Nel nostro Paese, nell’area dei medicinali, torna ciclicamente di moda il termine governance. Se ne parla ogni volta che si intende attuare un cambiamento di rotta, anche se spesso si è finito per modificare poche e ininfluenti regole oppure creare qualche nuova targa di ufficio. Purtroppo nel recente passato il risultato di tutto il dibattito sulla nuova governance farmaceutica ha avuto uno scarso impatto nella pratica regolatoria corrente.

Anche oggi il tormentone sembra ripartire con un’agenda per niente nuova e incentrata ancora sui tempi di approvazione dei farmaci (“percorsi accelerati”), delle risorse economiche disponibili (“i tetti di spesa”) e della richiesta di superamento dei meccanismi di governo fino ad oggi funzionanti (pay-back). Le soluzioni proposte evitano di entrare nel merito limitandosi, almeno per ora, alla rimodulazione delle Commissioni consultive (CTS e CPR) e dei ruoli affidati agli organi apicali dell’Agenzia Italiana del Farmaco (Direzione Generale e Presidenza CDA). Possiamo dire di disegnare una nuova governance del farmaco cavandocela con così poco?

Il panorama farmaceutico cambia con una tale velocità da richiedere effettivamente una manutenzione costante. Tuttavia, si tratta di un quadro complesso dove la mappa delle responsabilità e delle regole (governement) e il sistema delle procedure e attori coinvolti (alliance) richiede modifiche effettuate sulla base di dati e cambiamenti concreti.

Per capirsi, possiamo parlare di qualcosa di nuovo se tocchiamo punti quali ad esempio: la semplificazione di procedure di approvazione e valutazione di nuovi e vecchi medicinali tenendo conto degli effettivi bisogni di salute; l’integrazione dell’attività di monitoraggio post-marketing dei farmaci in relazione agli altri flussi informativi di salute sul paziente; la rimodulazione dei processi di valorizzazione dei medicinali e della definizione dei prezzi; il governo nazionale delle sperimentazioni cliniche; ridefinizione delle regole con cui il regolatorio interagisce con i portatori di interesse; la promozione dell’informazione e la formazione sul corretto uso dei medicinali; l’integrazione delle attività regolatorie nazionale con quelle europee e internazionali.

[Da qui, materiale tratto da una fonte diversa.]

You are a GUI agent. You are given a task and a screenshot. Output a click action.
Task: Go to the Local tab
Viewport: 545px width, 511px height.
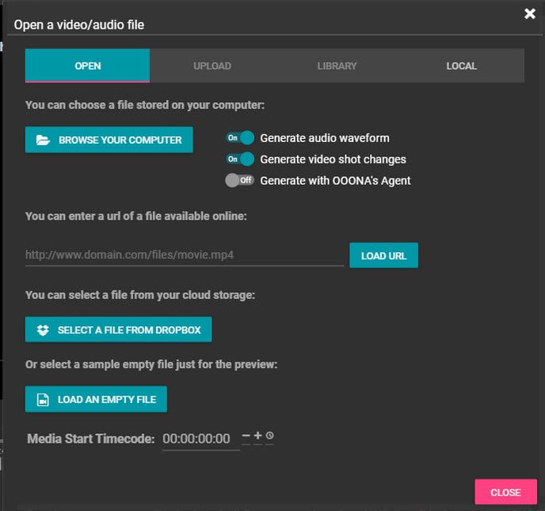coord(461,66)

D’altro canto, la recente letteratura scientifica, dedicata a ciò che il mondo regolatorio dovrebbe adottare per ammodernarsi, non manca di spunti e suggerimenti. Ad esempio, l’approvazione da parte della FDA di un nuovo farmaco contro l’Alzheimer (aducanumab) ha acceso un infuocato dibattito anche sui maggiori media intorno agli standard utilizzati per decidere quali farmaci sono utili o meno alla cura della salute pubblica. Ancora, la rinnovata lista dei farmaci essenziali della WHO continua a rappresentare un metodo ed un riferimento autorevole per sostenere la possibilità concreta di un accesso equo e sostenibile delle migliori terapie farmacologiche disponibili.

Alla lista manca ancora qualcosa, ma di certo non sarà la semplice parola governance a dare contenuto all’aggiornamento di un settore che è esposto a innovazioni importanti che stanno cambiando i paradigmi di cura correnti.


Le opinioni espresse dall’autore sono personali   e non riflettono necessariamente quelle dell’istituzione   di appartenenza.